An NVMe SSD will have one or more namespaces, think of them as partitions, SCSI LUNs, datasets, etc. Most consumer SSDs only support a single one, but enterprise SSDs often support multiple namespaces.
 

benk87

Cadet
Joined
Jan 11, 2023
Messages
6
Thanks for the context!

For historical purposes:

I went further down the line of reasoning on the usb support issue and found the following article.

As you can see it names both the motherboard and cpu combination that should be hit by this problem. There are also the official work arounds listed in that article.

In a following article it names AGESA 1.2.0.2 as the update to be on the lookout for to solve this root cause USB issue.

Unfortunately, per the BIOS update page for the 550, I'm already at AGESA 1.2.0.3.

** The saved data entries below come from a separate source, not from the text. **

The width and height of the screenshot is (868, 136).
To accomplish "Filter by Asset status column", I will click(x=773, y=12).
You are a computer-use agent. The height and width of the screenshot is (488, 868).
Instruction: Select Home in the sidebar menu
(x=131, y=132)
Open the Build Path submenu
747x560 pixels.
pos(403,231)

My next steps are to update the BIOS to latest as version 2803 seems to again iterate the AGESA version to 1.2.0.7.

Following that, if I still experience the USB issues, I'll be attempting the workarounds outlined in the first article.

I will update when I'm able to do the BIOS update/work around work.

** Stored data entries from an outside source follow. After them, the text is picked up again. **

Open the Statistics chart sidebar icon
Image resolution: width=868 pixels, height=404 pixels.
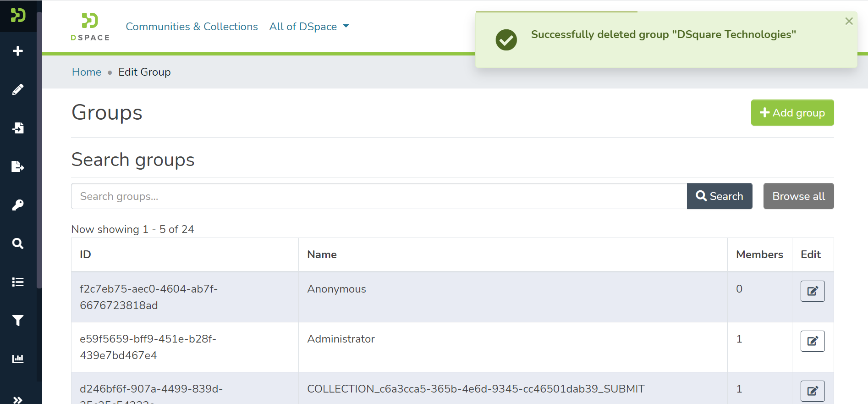pyautogui.click(x=18, y=359)
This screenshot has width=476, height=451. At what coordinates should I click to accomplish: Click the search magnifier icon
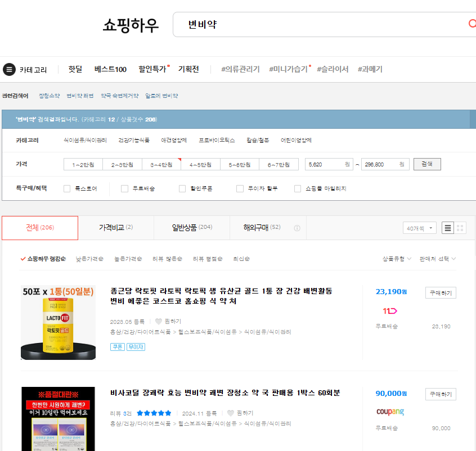pos(472,24)
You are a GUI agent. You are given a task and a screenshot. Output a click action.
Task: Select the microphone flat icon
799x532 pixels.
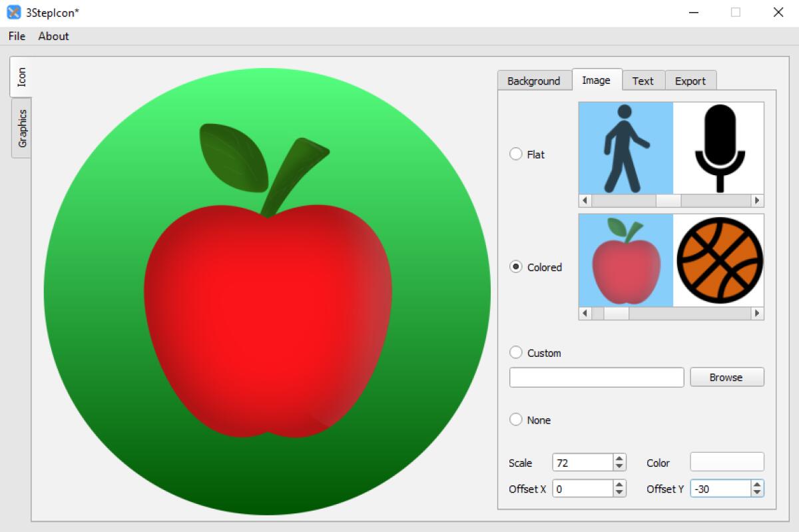[718, 148]
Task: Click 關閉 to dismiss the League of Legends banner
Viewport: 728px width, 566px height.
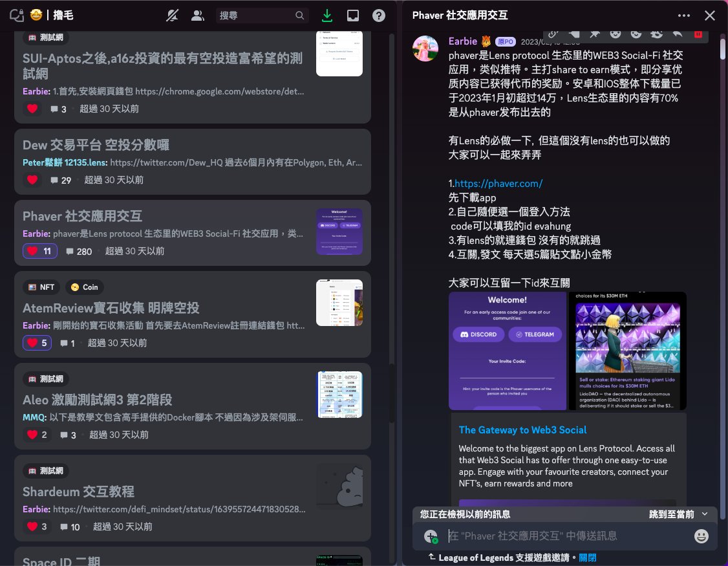Action: 588,557
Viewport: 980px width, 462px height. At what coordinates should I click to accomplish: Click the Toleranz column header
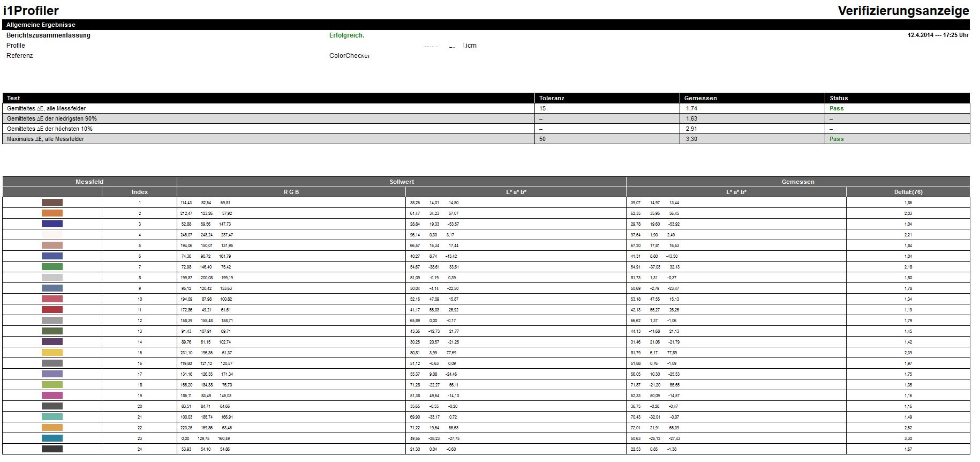point(552,98)
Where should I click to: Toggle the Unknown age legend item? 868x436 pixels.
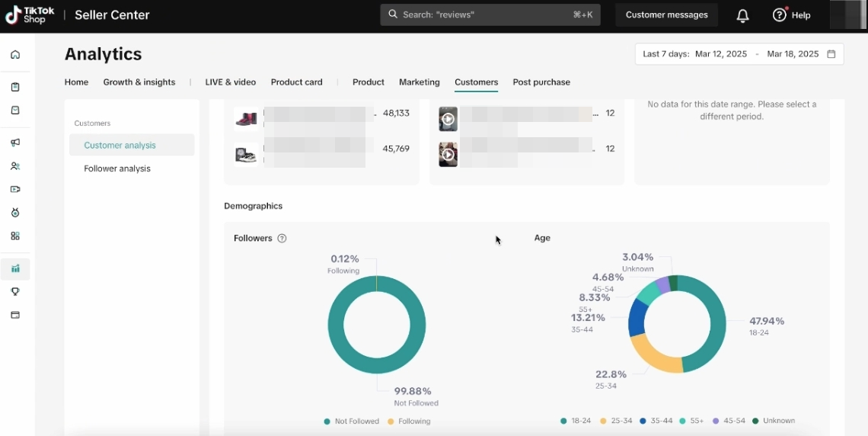tap(773, 421)
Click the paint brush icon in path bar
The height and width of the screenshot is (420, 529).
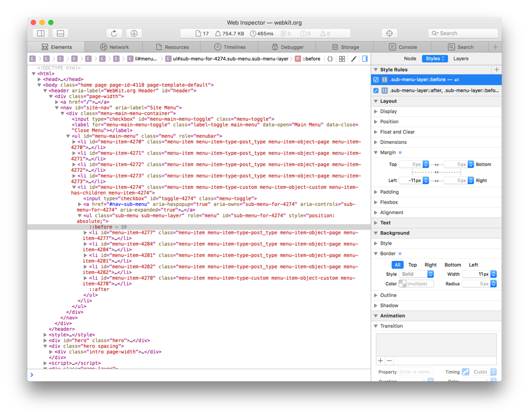click(354, 59)
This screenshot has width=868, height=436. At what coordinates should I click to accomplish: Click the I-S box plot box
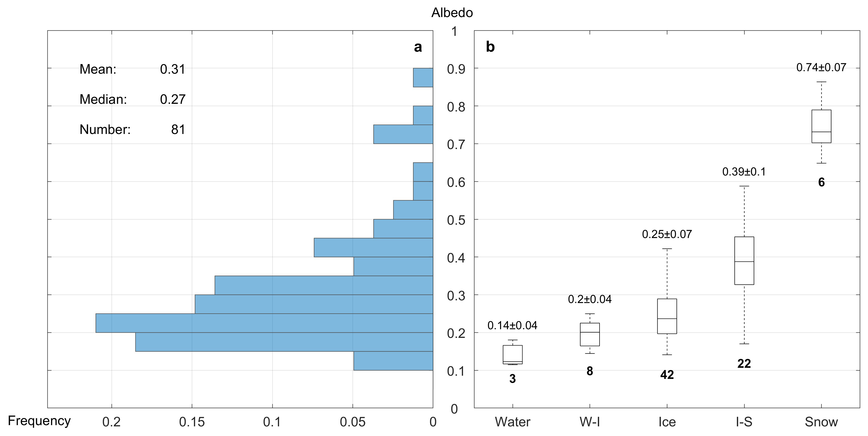[x=744, y=261]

Thanks again for your time!
 

benk87

Cadet
Joined
Jan 11, 2023
Messages
6
Update:

I have reached 72 hours~ since my last boot without running into the above issue since updating the BIOS.

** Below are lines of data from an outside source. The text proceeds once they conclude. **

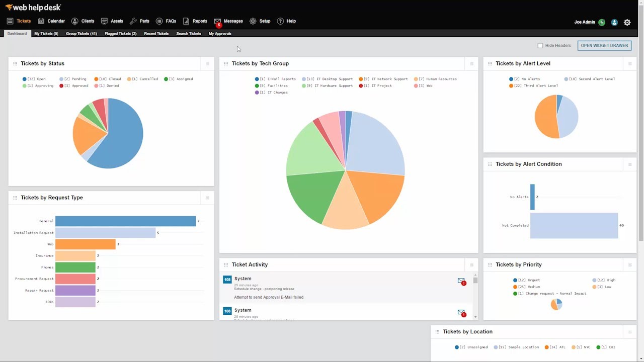Toggle Third Alert Level legend marker
The width and height of the screenshot is (644, 362).
pyautogui.click(x=511, y=85)
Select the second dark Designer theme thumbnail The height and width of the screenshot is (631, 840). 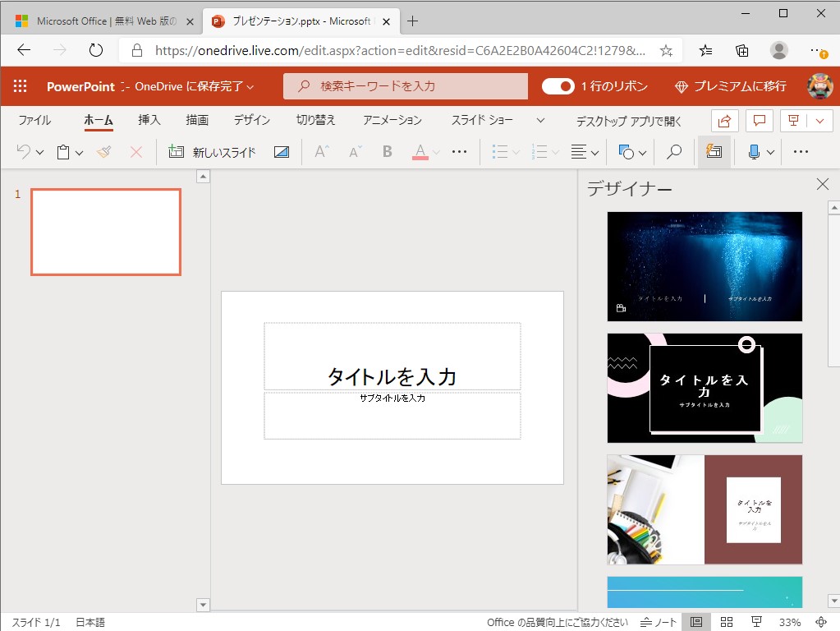pyautogui.click(x=705, y=388)
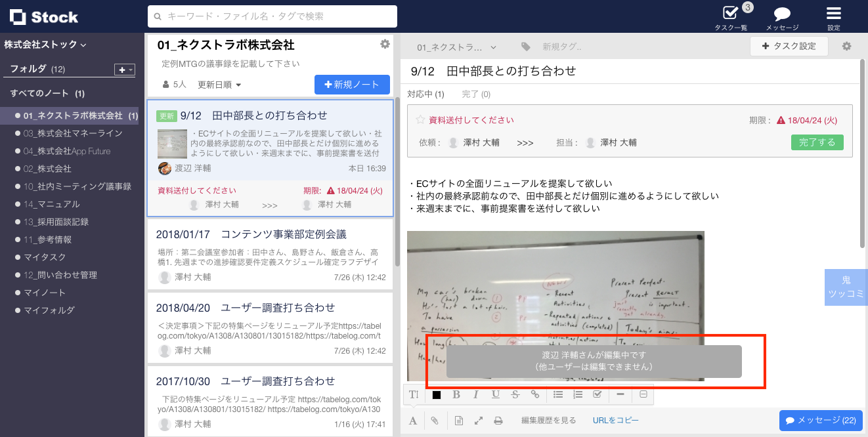Toggle bold formatting in the editor toolbar
The image size is (868, 437).
(x=456, y=394)
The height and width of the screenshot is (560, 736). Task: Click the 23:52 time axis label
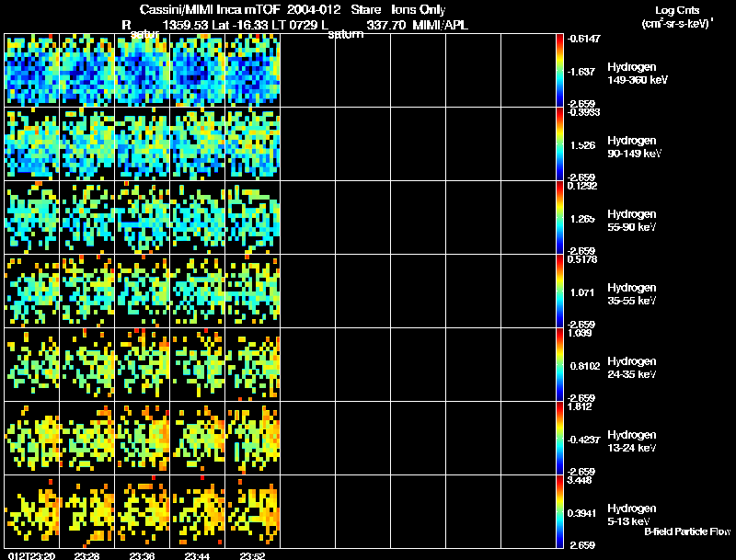coord(252,555)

Some other things of note:

  1. There's bad documentation on this motherboard with regard to how the BIOS update usb slot and button works. While the docs say it will flash 3 times to let you know it's started the update, it in fact will continually flash until it completes, and then finally will boot the computer for you. It might be obvious to some readers, but to those who need to hear this do not pull the flash drive while the bios update button continues to flash, you will interrupt and temporarily brick your motherboard which will subsequently begin to return a status LED that says there's something wrong with DRAM on boot, this is not true, you have a borked BIOS. (this is reversable, but is an easy way to give yourself another headache, ask me how I know.)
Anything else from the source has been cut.